*Supplied records*.
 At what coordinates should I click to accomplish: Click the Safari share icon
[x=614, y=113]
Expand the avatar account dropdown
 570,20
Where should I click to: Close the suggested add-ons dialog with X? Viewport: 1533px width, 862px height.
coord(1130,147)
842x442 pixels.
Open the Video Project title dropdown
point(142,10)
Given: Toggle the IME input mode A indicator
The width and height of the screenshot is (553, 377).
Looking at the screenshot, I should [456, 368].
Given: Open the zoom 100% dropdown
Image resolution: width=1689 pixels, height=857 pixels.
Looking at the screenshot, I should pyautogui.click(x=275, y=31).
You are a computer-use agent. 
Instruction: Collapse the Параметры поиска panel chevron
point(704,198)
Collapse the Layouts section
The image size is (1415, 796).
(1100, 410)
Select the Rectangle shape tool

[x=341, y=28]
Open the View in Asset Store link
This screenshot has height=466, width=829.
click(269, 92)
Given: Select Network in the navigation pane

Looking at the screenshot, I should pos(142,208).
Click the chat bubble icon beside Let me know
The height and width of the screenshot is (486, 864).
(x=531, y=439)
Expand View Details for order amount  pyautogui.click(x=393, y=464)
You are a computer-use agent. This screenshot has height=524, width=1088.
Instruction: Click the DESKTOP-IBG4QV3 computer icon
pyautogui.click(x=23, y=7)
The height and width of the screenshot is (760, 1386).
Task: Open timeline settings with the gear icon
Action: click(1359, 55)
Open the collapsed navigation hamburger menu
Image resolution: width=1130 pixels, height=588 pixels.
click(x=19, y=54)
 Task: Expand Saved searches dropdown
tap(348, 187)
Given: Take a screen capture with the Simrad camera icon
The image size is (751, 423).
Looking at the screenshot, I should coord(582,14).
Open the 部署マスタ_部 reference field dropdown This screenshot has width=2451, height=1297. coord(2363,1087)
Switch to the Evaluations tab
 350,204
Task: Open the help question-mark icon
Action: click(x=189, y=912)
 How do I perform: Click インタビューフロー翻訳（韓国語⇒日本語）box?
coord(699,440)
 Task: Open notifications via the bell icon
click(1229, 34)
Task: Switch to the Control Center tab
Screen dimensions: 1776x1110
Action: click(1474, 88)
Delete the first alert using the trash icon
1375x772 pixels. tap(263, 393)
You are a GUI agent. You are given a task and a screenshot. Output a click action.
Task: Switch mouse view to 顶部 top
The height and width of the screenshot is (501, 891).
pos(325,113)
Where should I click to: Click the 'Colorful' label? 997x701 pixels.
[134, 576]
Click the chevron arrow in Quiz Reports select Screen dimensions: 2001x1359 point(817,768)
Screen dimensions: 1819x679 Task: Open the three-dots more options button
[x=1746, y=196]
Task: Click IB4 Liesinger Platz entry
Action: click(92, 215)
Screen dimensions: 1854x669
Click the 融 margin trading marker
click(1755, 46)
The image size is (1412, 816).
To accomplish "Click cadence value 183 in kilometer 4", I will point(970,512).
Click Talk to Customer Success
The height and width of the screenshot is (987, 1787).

*Task*. Repeat the whole of the data above exactly, keeping every word.

*Result*.
 At what coordinates should I click to accomplish: Click the Safari share icon
[x=614, y=113]
Expand the avatar account dropdown
 570,20
Where should I click to: Close the suggested add-ons dialog with X? Viewport: 1533px width, 862px height.
coord(1130,147)
842x442 pixels.
Open the Video Project title dropdown
point(142,10)
Given: Toggle the IME input mode A indicator
The width and height of the screenshot is (553, 377).
Looking at the screenshot, I should [456, 368].
Given: Open the zoom 100% dropdown
Image resolution: width=1689 pixels, height=857 pixels.
Looking at the screenshot, I should pyautogui.click(x=275, y=31).
You are a computer-use agent. 
Instruction: Collapse the Параметры поиска panel chevron
point(704,198)
Collapse the Layouts section
The image size is (1415, 796).
(1100, 410)
Select the Rectangle shape tool

[x=341, y=28]
Open the View in Asset Store link
This screenshot has height=466, width=829.
click(269, 92)
Given: Select Network in the navigation pane

Looking at the screenshot, I should pos(142,208).
Click the chat bubble icon beside Let me know
The height and width of the screenshot is (486, 864).
(x=531, y=439)
Expand View Details for order amount  pyautogui.click(x=393, y=464)
You are a computer-use agent. This screenshot has height=524, width=1088.
Instruction: Click the DESKTOP-IBG4QV3 computer icon
pyautogui.click(x=23, y=7)
The height and width of the screenshot is (760, 1386).
Task: Open timeline settings with the gear icon
Action: click(1359, 55)
Open the collapsed navigation hamburger menu
Image resolution: width=1130 pixels, height=588 pixels.
click(x=19, y=54)
 Task: Expand Saved searches dropdown
tap(348, 187)
Given: Take a screen capture with the Simrad camera icon
The image size is (751, 423).
Looking at the screenshot, I should coord(582,14).
Open the 部署マスタ_部 reference field dropdown This screenshot has width=2451, height=1297. coord(2363,1087)
Switch to the Evaluations tab
 350,204
Task: Open the help question-mark icon
Action: click(x=189, y=912)
 How do I perform: Click インタビューフロー翻訳（韓国語⇒日本語）box?
coord(699,440)
 Task: Open notifications via the bell icon
click(1229, 34)
Task: Switch to the Control Center tab
Screen dimensions: 1776x1110
Action: click(1474, 88)
Delete the first alert using the trash icon
1375x772 pixels. tap(263, 393)
You are a GUI agent. You are given a task and a screenshot. Output a click action.
Task: Switch mouse view to 顶部 top
The height and width of the screenshot is (501, 891).
pos(325,113)
Where should I click to: Click the 'Colorful' label? 997x701 pixels.
[134, 576]
Click the chevron arrow in Quiz Reports select Screen dimensions: 2001x1359 point(817,768)
Screen dimensions: 1819x679 Task: Open the three-dots more options button
[x=1746, y=196]
Task: Click IB4 Liesinger Platz entry
Action: click(92, 215)
Screen dimensions: 1854x669
Click the 融 margin trading marker
click(1755, 46)
The image size is (1412, 816).
To accomplish "Click cadence value 183 in kilometer 4", I will point(970,512).
Click Talk to Customer Success
The height and width of the screenshot is (987, 1787).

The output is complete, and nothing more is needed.